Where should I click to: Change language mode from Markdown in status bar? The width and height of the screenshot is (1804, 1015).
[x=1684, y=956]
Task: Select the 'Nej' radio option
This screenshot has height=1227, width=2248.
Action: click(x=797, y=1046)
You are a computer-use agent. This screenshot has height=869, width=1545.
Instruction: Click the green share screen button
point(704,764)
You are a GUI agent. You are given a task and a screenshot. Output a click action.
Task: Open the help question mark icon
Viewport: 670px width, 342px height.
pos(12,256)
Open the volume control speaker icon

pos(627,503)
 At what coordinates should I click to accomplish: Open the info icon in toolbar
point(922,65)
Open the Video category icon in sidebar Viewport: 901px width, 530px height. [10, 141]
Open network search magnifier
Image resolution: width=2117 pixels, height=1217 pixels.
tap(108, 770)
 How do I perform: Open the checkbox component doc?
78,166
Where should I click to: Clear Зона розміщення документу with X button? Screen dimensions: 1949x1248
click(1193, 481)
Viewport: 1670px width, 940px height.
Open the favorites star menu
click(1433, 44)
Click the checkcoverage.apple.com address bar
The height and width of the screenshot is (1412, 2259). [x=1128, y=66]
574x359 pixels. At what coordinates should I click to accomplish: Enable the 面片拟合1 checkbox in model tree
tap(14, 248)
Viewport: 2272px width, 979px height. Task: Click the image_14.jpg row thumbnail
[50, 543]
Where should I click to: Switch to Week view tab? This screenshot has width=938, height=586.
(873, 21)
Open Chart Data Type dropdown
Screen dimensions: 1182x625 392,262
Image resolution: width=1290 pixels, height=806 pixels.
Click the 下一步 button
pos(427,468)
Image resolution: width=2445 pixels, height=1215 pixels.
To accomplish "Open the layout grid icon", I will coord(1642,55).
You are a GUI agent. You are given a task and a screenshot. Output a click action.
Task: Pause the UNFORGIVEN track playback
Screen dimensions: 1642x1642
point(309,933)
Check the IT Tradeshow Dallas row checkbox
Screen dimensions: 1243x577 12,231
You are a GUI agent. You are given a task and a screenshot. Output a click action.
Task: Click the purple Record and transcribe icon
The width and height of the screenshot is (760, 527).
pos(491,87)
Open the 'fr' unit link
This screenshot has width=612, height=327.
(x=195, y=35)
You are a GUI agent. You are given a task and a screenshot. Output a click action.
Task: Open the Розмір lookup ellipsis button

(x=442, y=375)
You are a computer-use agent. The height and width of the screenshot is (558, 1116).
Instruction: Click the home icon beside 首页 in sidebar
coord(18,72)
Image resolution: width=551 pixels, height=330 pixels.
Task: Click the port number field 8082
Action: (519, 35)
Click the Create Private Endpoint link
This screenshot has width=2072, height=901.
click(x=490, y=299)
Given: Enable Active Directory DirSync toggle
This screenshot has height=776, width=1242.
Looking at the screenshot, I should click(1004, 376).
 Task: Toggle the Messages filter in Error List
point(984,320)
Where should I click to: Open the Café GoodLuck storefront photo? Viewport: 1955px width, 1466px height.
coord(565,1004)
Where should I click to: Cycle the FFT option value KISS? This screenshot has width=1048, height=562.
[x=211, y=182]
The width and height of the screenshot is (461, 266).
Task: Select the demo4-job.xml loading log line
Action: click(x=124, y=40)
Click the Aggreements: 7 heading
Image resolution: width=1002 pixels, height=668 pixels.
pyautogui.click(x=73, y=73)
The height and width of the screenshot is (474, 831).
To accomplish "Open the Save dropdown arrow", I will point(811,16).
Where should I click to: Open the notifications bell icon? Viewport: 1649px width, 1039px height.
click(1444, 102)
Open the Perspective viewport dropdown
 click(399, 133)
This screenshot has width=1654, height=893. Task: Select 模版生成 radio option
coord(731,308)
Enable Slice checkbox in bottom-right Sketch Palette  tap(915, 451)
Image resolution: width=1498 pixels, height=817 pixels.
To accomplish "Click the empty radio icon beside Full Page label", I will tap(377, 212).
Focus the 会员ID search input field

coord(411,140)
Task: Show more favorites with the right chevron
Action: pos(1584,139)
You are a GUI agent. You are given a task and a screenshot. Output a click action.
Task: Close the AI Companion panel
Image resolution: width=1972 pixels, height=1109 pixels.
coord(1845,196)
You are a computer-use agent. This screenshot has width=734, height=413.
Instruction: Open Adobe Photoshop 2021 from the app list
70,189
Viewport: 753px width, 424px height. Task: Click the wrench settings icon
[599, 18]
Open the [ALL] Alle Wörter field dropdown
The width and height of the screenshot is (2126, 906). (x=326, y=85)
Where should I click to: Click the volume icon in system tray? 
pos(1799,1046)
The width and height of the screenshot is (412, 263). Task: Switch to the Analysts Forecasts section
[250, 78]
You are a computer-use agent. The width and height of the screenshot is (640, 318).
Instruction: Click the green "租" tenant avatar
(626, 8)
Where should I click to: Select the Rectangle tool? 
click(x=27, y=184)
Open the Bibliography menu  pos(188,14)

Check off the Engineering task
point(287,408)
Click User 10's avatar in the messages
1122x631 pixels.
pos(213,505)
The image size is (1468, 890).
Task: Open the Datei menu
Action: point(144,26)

-- -- --

● Brief
After reading through the material, report every line that holds "computer".

● Output
You are a computer-use agent. This screenshot has height=869, width=1545.
You are a computer-use agent. The height and width of the screenshot is (558, 1116).
You are a computer-use agent. This screenshot has width=734, height=413.
You are a computer-use agent. The width and height of the screenshot is (640, 318).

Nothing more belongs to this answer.